Le docteur Maira poursuit les recherches afin de déterminer la cause de ce mégaoesophage. Une échographie cardiaque est effectuée ; elle se révèle normale, supprimant ainsi l’hypothèse cardio-vasculaire. L’échographie abdominale réalisée suggère un épaississement de la paroi de l’intestin qui pourrait être la conséquence d’une maladie intestinale (elle-même à l’origine du mégaoesophage). Noisette est donc référée par le docteur Maira à l’Ecole Nationale Vétérinaire de Maison Alfort, afin d’y réaliser une endoscopie avec biopsie de la paroi intestinale. Ces examens sont confiés au Docteur Freiche. L’analyse microscopique du prélèvement par le laboratoire révèle une Maladie Inflammatoire Chronique de l’Intestin (MICI), qui correspondant approximativement à la maladie de Crohn chez l’humain, et serait à l’origine du mégaoesophage.

Un nouveau traitement à base d’anti-inflammatoires à très faible dose est prescrit.

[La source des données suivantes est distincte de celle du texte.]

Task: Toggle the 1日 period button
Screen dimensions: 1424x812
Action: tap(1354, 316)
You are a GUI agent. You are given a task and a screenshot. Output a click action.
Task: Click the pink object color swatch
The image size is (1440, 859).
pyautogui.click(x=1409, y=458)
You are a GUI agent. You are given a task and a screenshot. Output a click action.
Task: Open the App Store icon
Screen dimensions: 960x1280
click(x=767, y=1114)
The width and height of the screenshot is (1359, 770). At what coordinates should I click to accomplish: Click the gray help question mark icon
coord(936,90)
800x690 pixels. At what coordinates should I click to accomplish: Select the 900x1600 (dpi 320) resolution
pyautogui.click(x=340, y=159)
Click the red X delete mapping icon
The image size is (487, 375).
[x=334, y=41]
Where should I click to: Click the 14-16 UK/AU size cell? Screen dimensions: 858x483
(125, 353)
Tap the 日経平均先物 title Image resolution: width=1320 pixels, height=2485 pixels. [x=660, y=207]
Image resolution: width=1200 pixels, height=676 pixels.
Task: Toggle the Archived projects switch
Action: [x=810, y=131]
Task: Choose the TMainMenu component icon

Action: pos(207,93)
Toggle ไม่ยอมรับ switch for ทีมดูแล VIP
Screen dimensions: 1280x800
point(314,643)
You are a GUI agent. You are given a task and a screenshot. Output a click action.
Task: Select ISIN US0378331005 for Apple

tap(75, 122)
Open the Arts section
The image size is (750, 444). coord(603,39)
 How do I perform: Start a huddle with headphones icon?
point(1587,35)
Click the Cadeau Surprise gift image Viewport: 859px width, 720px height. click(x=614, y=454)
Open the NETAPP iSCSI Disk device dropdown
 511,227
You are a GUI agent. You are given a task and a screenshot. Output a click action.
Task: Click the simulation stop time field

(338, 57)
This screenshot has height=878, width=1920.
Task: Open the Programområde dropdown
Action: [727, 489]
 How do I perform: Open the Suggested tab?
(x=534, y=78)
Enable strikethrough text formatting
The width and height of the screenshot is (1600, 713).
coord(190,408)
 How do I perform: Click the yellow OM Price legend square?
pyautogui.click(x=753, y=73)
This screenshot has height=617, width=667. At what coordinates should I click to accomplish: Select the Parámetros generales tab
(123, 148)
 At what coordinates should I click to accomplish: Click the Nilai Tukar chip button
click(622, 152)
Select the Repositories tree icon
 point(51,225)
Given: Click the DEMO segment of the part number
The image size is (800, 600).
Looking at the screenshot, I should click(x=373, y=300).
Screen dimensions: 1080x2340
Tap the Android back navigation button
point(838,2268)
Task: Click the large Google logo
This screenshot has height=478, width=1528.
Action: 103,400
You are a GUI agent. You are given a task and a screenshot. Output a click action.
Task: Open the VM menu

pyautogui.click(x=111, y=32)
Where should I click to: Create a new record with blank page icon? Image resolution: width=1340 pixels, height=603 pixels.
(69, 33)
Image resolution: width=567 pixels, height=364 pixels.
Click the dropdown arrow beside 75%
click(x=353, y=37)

Perte de poids importante avant le rendez-vous à Maison-Alfort

Quelques semaines plus tard, Noisette ne vomit plus et a repris du poids. Elle régurgite parfois de petite quantité d’eau après avoir bu, mais de façon moins fréquente et en plus faible quantité que précédemment. Elle peut désormais retrouver une vie de chien quasi normale et retourner chez son vétérinaire une fois par an pour sa visite vaccinale uniquement.

Conclusion

Comme vous avez pu le constater, le diagnostique du vétérinaire s’effectue en cascade et par éviction, en privilégiant l’hypothèse la plus courante dans un premier temps puis en tentant d’écarter les hypothèses les unes après les autres.

Malgré la présence à la clinique de matériel performant (radiographie, échographe, analyseur etc), il arrive toutefois que l’avis d’un confrère spécialiste soit nécessaire. Ici le docteur Maira a souhaité envoyer Noisette à Maison Alfort pour plusieurs raisons : effectuer une endoscopie, examen que nous ne proposons pas, et être prise en charge par une des meilleurs vétérinaires en matière de médecine interne.